Can Alex Len prove that his strong effort against No. 3 Kentucky was no fluke?

After Len's impressive showing, numerous experts raved about Len's future on Twitter, including CBS' Seth Davis and ESPN's Chad Ford.

Everyone is buying into the Len hype, and deservedly so. No player in the ACC can physically match up with the 7'1'' center.

Len, who stands taller than any starter in the conference, is more than just a large body. He can stretch the floor out to the three-point line, which is rare for someone of his height.

Len is also very coordinated for his lanky, towering frame. He runs the floor nicely and has solid hands in the post.

Neither of NC State's big men—C.J. Leslie and Richard Howell—have the height to defend Len. Miami's Reggie Johnson doesn't possess enough mobility to contain Len's versatility.

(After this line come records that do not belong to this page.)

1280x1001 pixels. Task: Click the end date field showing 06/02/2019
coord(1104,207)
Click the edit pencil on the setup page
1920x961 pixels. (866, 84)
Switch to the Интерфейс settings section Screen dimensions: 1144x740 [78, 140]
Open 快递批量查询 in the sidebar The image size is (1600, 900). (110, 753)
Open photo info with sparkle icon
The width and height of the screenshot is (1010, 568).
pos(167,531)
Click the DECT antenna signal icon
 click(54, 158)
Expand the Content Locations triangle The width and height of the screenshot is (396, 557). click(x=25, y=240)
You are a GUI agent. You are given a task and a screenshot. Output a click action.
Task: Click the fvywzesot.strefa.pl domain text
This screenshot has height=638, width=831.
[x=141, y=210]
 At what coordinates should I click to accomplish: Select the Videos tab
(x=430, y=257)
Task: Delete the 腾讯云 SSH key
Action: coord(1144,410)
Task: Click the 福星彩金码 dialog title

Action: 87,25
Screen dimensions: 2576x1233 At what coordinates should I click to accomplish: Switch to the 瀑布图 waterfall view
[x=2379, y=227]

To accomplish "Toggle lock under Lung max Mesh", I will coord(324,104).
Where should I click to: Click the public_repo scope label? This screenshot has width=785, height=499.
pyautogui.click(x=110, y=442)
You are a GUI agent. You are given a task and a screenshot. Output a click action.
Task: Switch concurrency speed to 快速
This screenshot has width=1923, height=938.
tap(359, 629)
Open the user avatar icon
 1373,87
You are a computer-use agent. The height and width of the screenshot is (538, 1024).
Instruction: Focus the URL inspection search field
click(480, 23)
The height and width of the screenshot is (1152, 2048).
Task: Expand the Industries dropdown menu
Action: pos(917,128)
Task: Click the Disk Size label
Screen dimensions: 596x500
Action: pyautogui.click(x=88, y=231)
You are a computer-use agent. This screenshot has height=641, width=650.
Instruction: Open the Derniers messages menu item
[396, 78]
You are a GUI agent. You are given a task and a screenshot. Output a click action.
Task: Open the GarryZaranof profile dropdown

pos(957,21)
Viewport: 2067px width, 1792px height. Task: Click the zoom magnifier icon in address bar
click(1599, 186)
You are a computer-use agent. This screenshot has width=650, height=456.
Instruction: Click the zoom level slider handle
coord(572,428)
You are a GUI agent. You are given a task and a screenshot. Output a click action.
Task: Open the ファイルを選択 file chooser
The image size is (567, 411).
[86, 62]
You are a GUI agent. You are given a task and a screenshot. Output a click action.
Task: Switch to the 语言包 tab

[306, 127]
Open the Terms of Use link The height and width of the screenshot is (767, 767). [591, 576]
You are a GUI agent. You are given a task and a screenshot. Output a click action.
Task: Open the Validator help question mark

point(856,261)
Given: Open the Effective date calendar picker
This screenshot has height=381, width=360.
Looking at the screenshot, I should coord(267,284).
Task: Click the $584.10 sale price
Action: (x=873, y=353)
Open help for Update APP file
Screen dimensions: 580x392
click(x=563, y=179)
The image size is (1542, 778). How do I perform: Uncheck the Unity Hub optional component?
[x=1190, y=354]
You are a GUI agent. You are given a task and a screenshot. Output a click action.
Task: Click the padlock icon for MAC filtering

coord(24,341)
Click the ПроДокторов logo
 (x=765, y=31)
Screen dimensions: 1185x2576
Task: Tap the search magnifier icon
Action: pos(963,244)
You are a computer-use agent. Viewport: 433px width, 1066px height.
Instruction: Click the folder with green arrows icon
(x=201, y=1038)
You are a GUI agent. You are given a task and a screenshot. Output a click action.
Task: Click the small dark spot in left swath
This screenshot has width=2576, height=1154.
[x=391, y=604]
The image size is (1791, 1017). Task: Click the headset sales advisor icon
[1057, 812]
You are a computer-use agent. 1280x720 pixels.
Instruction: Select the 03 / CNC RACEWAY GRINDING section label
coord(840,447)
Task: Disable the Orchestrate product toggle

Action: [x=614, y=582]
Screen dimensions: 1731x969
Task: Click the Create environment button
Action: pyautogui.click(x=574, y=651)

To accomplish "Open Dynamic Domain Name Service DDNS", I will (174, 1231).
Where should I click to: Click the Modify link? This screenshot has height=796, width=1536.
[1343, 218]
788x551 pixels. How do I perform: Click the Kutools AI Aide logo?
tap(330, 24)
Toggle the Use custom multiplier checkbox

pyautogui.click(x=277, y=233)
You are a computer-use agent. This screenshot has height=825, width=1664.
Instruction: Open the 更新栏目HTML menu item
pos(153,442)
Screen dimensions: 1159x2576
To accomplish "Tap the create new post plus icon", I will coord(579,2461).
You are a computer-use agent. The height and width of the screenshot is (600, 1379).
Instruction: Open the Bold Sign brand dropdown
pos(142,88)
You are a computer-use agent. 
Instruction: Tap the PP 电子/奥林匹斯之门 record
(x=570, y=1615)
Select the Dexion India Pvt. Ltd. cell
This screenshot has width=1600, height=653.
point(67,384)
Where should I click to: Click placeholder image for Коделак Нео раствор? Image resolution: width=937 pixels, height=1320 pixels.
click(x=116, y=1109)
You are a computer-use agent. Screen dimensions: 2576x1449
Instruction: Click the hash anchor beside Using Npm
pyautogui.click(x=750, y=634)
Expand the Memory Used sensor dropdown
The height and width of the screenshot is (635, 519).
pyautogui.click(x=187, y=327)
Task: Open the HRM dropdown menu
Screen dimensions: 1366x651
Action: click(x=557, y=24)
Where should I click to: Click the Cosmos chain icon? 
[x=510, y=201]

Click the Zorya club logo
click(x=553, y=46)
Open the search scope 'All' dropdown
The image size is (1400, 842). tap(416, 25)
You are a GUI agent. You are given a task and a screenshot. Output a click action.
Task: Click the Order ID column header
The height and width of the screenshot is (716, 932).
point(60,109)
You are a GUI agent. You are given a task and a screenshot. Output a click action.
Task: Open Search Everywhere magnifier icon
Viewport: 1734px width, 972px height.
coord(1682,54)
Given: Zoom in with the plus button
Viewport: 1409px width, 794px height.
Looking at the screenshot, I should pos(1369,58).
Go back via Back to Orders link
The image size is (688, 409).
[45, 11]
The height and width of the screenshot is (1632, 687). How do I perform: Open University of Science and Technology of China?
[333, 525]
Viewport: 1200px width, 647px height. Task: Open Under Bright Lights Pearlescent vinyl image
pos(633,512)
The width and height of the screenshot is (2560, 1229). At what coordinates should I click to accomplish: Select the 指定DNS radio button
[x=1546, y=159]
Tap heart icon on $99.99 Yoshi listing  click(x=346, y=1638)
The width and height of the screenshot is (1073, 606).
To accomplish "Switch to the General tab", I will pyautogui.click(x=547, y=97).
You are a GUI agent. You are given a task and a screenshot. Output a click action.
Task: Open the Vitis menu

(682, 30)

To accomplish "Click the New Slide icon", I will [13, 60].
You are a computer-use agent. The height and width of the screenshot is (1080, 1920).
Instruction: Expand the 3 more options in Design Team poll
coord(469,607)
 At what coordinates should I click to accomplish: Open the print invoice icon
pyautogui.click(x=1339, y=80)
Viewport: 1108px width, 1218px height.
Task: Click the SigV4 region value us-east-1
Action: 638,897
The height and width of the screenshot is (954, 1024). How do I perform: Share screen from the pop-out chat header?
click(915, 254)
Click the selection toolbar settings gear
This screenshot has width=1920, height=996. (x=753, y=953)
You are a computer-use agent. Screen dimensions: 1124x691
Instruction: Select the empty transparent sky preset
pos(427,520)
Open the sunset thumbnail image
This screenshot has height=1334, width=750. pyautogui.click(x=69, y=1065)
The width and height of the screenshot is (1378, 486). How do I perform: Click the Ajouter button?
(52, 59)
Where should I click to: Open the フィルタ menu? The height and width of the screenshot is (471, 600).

Duke's Mason Plumlee isn't strong enough to muscle with Len in the post, while North Carolina's James Michael McAdoo and Joel James haven't proven that they can guard top-notch big men just yet.

From a physical perspective, Len is unguardable. Factor in his inside-outside skill level, and you can forget about stopping him.

Len can absolutely back up his strong effort against Kentucky. If there was one team that had the pieces to slow down Len, it was Kentucky, and the Wildcats didn't even come close to containing him.

If the most difficult opponent that Len will face holds him to 23 points and 12 rebounds, then the future is looking pretty frightening for the rest of the ACC, as Maryland carries the conference's most uncontainable player.